CRDB does not implement the techniques described in that paper. However, we do achieve (at least to some degree) the objectives of that work, and the timestamps of our transactions are somewhat dynamic. Throughout its lifetime, a transaction maintains a read timestamp and a write timestamp. The read ts is the ts at which the transaction reads data, the write ts is the timestamp at which it writes. If the txn ultimately commits, it commits at the write timestamp - meaning that the MVCC records it persists are marked with the write timestamp, and so that is the timestamp that dictates the transaction’s serial ordering with respect to other transactions. The SERIALIZABLE transaction isolation (which CRDB implements) effectively dictates that transactions only commit if their read timestamp is equal to its write timestamp. So, although we allow the two timestamps to temporarily diverge, a txn is only allowed to commit if we can collapse them back together. Here’s how it works:
The two timestamps start up as the same. When a txn runs into a Read-Write conflict (i.e. it tries to write at timestamp t1 a key that has already been read at timestamp t2 >= t1), the write timestamp advances past t2 (and the read timestamp stays as it was). Similarly on a Write-Write conflict (i.e. when trying to write below a more recent write).
Quick aside: what does it really mean for a txn to have read timestamp 100 and write timestamp 200? Well, it means that it’s operating on a certain snapshot of the data (dictated by timestamp 100), but writing on a “different snapshot”, allowing gaps between the two. It allows for an anomaly called “write skew” - imagine two transactions reading @100, the first one writing at 150 and the second one writing @200. The second one is producing its changes without taking into account the first one’s changes, and that can be a violation of serializability. Imagine a hospital shift scheduling system where a doctor can take a day of vacation if there is at least one other doctor that is not on vacation on the same day. Now, if you allow write skew, then two doctors trying to schedule their vacation can both read the same calendar, see that the other one is not on vacation, and both proceed to schedule their vacation. That’s no good.

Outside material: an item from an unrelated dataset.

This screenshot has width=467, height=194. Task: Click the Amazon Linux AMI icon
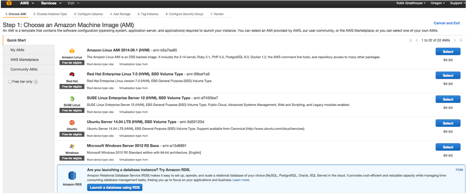(72, 51)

On various occasions (at the very least, just before committing), CRDB tries to reconcile the read timestamp and the write timestamp by checking if the read ts can be moved forward to the write ts. The read ts can be moved from 100 to 200 if everything the txn read is identical @100 and at @200. This is implemented by a) keeping track of all the key spans that a txn has read and b) checking if there has been any intervening write on those key spans with a ts between the read ts and the write ts. We call this verification “refreshing the read spans”. If it is successful, the read timestamp is ratcheted up, and the txn is allowed to commit. If not successful, the transaction needs to restart and perform all its reads (and generally all its logic) again.
Does that make sense? For more details, you can check our recent SIGMOD paper.